Writing about the flood in Florence has brought back a flood of memories. Our stay in 1966 in that apartment along the Arno River was brief, but eventful. On the second day, our landlord asked us to babysit his lion.
Our landlord was an American expatriate who ran a dude ranch outside of Florence. At one time I knew his real name, but the Florentines just called him Cowboy, and that’s the name I remember.
Anyway, a man on the Ponte Vecchio was getting publicity for the visiting circus by taking photos of children posing with a lion cub. Cowboy thought a lion would make a good watchdog at his ranch, and convinced the man to sell the cub to him. Since our apartment was right next door, Cowboy asked Helen and me if we’d keep the lion—“It’s just a baby”—until he finished running his errands in the city.
It sounded like fun, but we should have known it wasn’t such a great idea when Cowboy had so much trouble getting the lion to let go of his pants leg. He let him loose in the apartment.

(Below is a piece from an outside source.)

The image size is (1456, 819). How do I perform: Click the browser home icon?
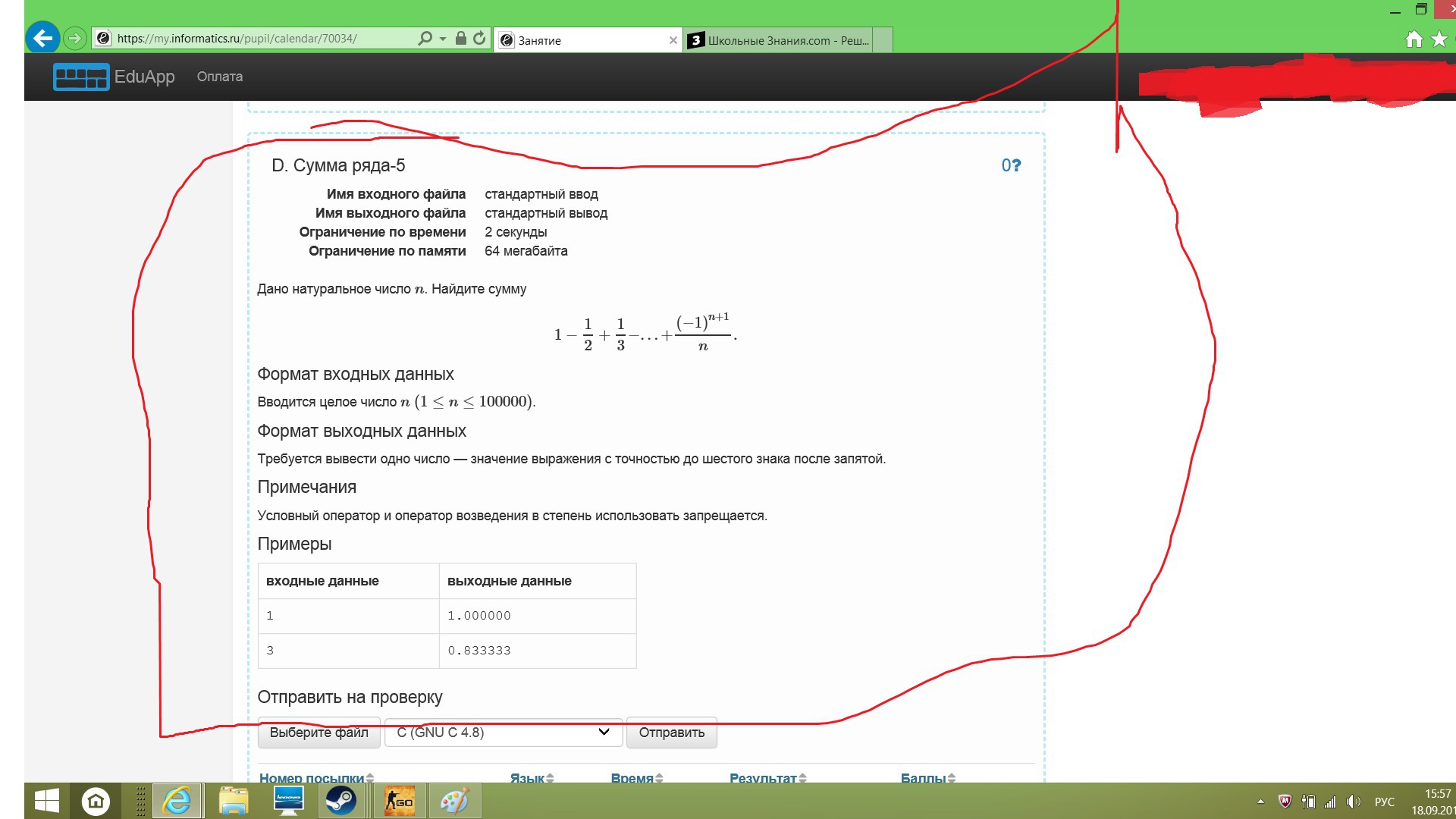[1414, 39]
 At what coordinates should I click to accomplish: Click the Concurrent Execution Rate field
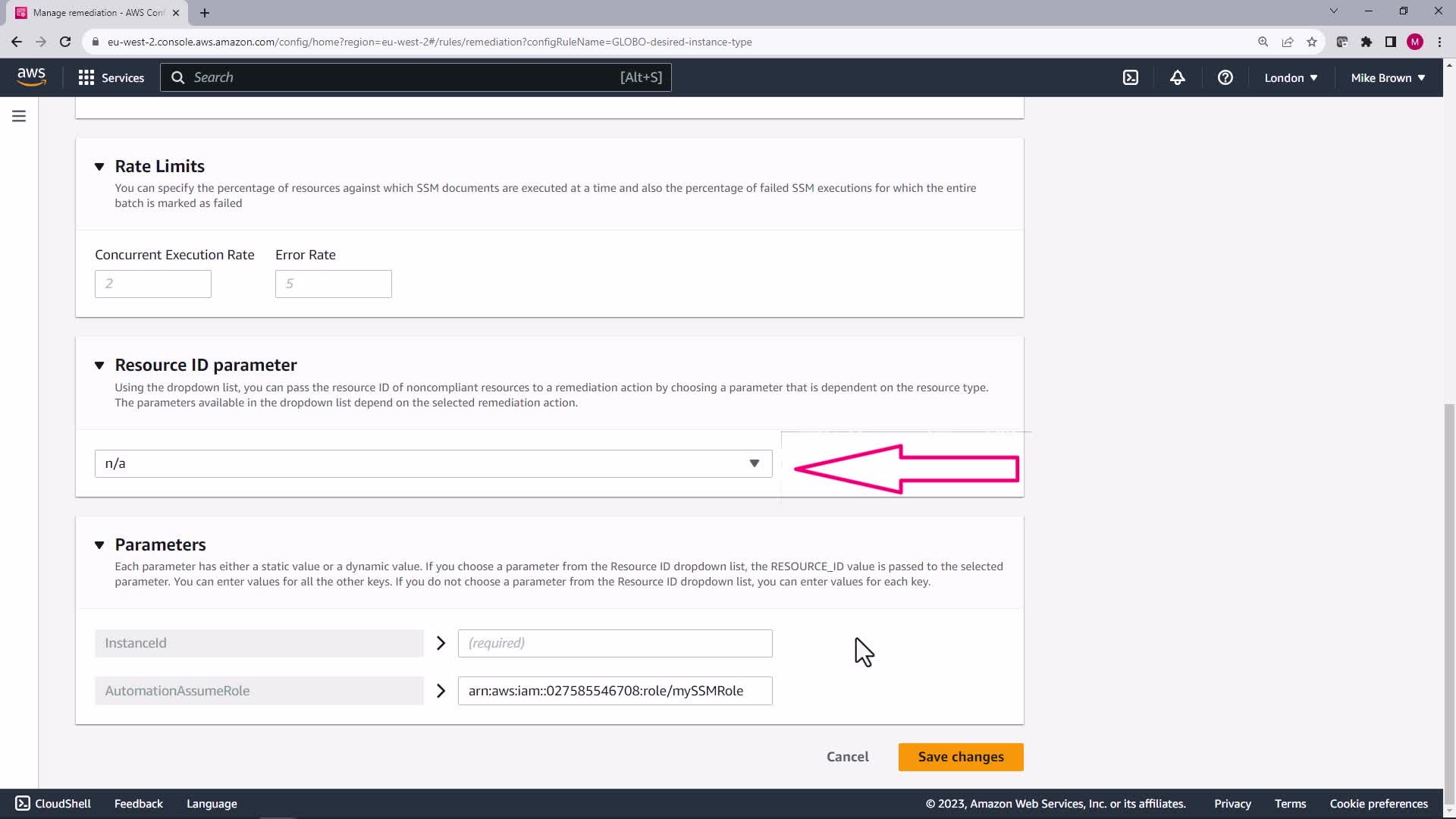[x=152, y=284]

In barely two minutes Helen and I were perched on the ledges of separate window seats where we stayed all afternoon as we watched ‘baby’ attack the furniture, then wrestle with and gnaw the rugs. The furniture belonged to Cowboy, and while we worried about the damage, we thought it was better that it be inflicted on inanimate objects. The lion may have been only a cub, but his paws and claws seemed full size. So did his roar. It was with great relief that we let Cowboy drag the agitated cub away (it was probably hungry by then.) The story ended quickly, and happily for the lion, I expect. Next day Cowboy told us he was unable to drive his car with the cub in it; it was too upset and active. He never got to the ranch, but did manage to reach the circus where he found the original owner. He sold the cub back, at a loss, and called it a good deal.